§ **Prompt**: Can you output the records below exactly as they are written?

§ **Exercise data**:
[Start of section]

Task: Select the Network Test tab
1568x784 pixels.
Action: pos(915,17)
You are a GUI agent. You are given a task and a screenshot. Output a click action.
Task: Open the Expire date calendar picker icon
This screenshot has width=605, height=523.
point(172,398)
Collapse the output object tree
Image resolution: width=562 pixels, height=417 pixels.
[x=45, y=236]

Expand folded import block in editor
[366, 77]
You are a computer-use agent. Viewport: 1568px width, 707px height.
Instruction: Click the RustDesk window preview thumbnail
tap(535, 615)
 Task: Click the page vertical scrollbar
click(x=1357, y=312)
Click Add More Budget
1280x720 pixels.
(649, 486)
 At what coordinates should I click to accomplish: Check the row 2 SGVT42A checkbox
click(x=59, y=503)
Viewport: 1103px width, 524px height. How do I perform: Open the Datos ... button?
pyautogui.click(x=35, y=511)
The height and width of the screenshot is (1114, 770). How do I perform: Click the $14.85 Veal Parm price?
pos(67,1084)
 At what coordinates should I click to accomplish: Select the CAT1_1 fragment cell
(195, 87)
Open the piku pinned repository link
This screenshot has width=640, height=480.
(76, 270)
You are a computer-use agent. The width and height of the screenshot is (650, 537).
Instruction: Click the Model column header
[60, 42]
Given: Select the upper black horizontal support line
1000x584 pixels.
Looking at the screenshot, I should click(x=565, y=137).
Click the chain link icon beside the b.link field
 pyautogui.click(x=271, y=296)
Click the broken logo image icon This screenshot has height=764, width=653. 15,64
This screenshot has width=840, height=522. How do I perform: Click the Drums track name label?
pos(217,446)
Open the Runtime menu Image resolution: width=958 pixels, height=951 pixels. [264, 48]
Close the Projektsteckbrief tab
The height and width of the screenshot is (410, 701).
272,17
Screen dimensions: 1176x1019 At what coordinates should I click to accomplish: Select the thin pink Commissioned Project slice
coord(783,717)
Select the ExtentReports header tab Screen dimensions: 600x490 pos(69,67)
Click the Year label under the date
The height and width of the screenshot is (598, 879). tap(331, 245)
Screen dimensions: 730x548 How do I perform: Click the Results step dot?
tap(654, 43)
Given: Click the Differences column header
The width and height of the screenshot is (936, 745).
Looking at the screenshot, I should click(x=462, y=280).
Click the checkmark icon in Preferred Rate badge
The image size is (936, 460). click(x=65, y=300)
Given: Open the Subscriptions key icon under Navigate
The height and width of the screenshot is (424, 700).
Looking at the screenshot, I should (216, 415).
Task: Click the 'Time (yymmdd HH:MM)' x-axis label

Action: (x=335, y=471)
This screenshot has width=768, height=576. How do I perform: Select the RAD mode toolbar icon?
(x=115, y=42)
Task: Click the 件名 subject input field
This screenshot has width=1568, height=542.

[End of section]

§ **Your solution**:
Task: Select the Network Test tab
1568x784 pixels.
Action: pos(915,17)
You are a GUI agent. You are given a task and a screenshot. Output a click action.
Task: Open the Expire date calendar picker icon
This screenshot has width=605, height=523.
point(172,398)
Collapse the output object tree
Image resolution: width=562 pixels, height=417 pixels.
[x=45, y=236]

Expand folded import block in editor
[366, 77]
You are a computer-use agent. Viewport: 1568px width, 707px height.
Instruction: Click the RustDesk window preview thumbnail
tap(535, 615)
 Task: Click the page vertical scrollbar
click(x=1357, y=312)
Click Add More Budget
1280x720 pixels.
(649, 486)
 At what coordinates should I click to accomplish: Check the row 2 SGVT42A checkbox
click(x=59, y=503)
Viewport: 1103px width, 524px height. How do I perform: Open the Datos ... button?
pyautogui.click(x=35, y=511)
The height and width of the screenshot is (1114, 770). How do I perform: Click the $14.85 Veal Parm price?
pos(67,1084)
 At what coordinates should I click to accomplish: Select the CAT1_1 fragment cell
(195, 87)
Open the piku pinned repository link
This screenshot has width=640, height=480.
(76, 270)
You are a computer-use agent. The width and height of the screenshot is (650, 537).
Instruction: Click the Model column header
[60, 42]
Given: Select the upper black horizontal support line
1000x584 pixels.
Looking at the screenshot, I should click(x=565, y=137).
Click the chain link icon beside the b.link field
 pyautogui.click(x=271, y=296)
Click the broken logo image icon This screenshot has height=764, width=653. 15,64
This screenshot has width=840, height=522. How do I perform: Click the Drums track name label?
pos(217,446)
Open the Runtime menu Image resolution: width=958 pixels, height=951 pixels. [264, 48]
Close the Projektsteckbrief tab
The height and width of the screenshot is (410, 701).
272,17
Screen dimensions: 1176x1019 At what coordinates should I click to accomplish: Select the thin pink Commissioned Project slice
coord(783,717)
Select the ExtentReports header tab Screen dimensions: 600x490 pos(69,67)
Click the Year label under the date
The height and width of the screenshot is (598, 879). tap(331, 245)
Screen dimensions: 730x548 How do I perform: Click the Results step dot?
tap(654, 43)
Given: Click the Differences column header
The width and height of the screenshot is (936, 745).
Looking at the screenshot, I should click(x=462, y=280).
Click the checkmark icon in Preferred Rate badge
The image size is (936, 460). click(x=65, y=300)
Given: Open the Subscriptions key icon under Navigate
The height and width of the screenshot is (424, 700).
Looking at the screenshot, I should (216, 415).
Task: Click the 'Time (yymmdd HH:MM)' x-axis label

Action: (x=335, y=471)
This screenshot has width=768, height=576. How do I perform: Select the RAD mode toolbar icon?
(x=115, y=42)
Task: Click the 件名 subject input field
This screenshot has width=1568, height=542.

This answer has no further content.